Crowdsourcing for Information Retrieval: From Statistics to Ethics
The first computers were people. While we have successfully automated many routine information processing tasks once performed by human computers, our best intelligent systems today still cannot match human performance on many other tasks, such as analyzing text or imagery. Such continuing demand for human labor, coupled with an increasingly digitally-connected and well-educated global population, has driven the rise of crowdsourcing and a renaissance in research on human computation.
In this talk, I will highlight some of the ways crowdsourcing has specifically impacted Information Retrieval (IR), the science of search engines. In particular, as rapid information growth has led to our searching ever-more massive information repositories, manually judging the relevance of so many search results for evaluation purposes has become increasingly infeasible. While IR has made great strides in reducing the scale of human effort needed for evaluation, the fundamental bottleneck remains. Fortunately, crowdsourcing offers the potential for faster, cheaper, and easier data labeling than ever before. Unfortunately, it also raises a host of new challenges, spanning such diverse areas as human-computer interaction, psychology, machine learning, economics, and regulation, to name a few. Success seems to require tackling everything from statistical quality assurance to thornier ethics.

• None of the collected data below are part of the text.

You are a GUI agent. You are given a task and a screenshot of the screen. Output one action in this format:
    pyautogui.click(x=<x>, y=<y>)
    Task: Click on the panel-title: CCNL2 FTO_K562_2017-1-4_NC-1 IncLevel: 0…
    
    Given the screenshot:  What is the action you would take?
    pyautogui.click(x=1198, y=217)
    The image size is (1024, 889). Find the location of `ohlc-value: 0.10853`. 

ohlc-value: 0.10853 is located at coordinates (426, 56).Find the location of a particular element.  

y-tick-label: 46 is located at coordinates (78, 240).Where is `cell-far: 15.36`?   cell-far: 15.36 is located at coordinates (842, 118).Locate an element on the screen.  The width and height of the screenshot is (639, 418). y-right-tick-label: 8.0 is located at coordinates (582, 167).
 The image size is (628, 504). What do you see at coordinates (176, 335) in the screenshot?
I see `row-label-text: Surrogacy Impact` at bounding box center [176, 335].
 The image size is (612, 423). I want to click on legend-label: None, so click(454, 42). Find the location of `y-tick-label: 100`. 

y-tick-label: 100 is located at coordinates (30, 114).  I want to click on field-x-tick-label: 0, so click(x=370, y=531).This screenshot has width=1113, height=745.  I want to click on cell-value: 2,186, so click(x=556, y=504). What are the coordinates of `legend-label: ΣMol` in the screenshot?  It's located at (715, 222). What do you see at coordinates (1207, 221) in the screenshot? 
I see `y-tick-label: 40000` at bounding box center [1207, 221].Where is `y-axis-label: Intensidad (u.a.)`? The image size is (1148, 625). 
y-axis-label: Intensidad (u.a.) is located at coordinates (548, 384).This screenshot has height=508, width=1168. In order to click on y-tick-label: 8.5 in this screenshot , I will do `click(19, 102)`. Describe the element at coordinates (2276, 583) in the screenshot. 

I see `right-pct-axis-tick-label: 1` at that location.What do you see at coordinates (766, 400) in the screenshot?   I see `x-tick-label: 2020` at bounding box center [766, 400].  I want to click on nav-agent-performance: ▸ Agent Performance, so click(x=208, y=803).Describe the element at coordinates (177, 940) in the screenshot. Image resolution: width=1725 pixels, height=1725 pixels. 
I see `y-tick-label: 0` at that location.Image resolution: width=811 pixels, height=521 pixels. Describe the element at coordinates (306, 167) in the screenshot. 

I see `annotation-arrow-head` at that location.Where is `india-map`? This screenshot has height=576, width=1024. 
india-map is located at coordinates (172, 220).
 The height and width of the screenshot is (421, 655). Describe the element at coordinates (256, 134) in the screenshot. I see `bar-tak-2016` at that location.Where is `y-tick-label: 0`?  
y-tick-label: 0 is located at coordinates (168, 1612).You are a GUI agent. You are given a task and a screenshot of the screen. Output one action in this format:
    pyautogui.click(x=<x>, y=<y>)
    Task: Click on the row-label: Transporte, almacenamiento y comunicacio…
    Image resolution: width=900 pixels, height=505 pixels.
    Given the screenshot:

After discussing recent work in my lab on statistical consensus, I will change gears to touch on some ethical issues in crowdsourcing which increasingly concern me. I will argue that those using crowdsourcing have an ethical obligation to wrestle with such considerations so that we may better assess how our technological “advances” are impacting the lives of people powering our human computation systems.
Matthew Lease is an assistant professor in the School of Information at the University of Texas at Austin. He holds a Ph.D. in computer science from Brown University, and his research centers on information retrieval (IR), crowdsourcing, and their intersection. Lease has received early career awards from NSF, IMLS, and DARPA, as well as the Modeling Challenge Award at the 2012 International Conference on Social Computing, Behavioral-Cultural Modeling, & Prediction. He presented an invited keynote at IJCNLP 2011 and invited talks at Frontiers of Information Science and Technology 2012 and ID360 2013: The Global Forum on Identity. He has presented crowdsourcing tutorials at ACM SIGIR (2011-2012), ACM WSDM (2011), CrowdConf (2011), and SIAM Data Mining (2013). He is co-organizing the 3rd annual Crowdsourcing Track for the National Institute of Standards and Technology (NIST) Text REtrieval Conference (TREC), as well as the CrowdScale workshop and shared task at AAAI HCOMP 2013.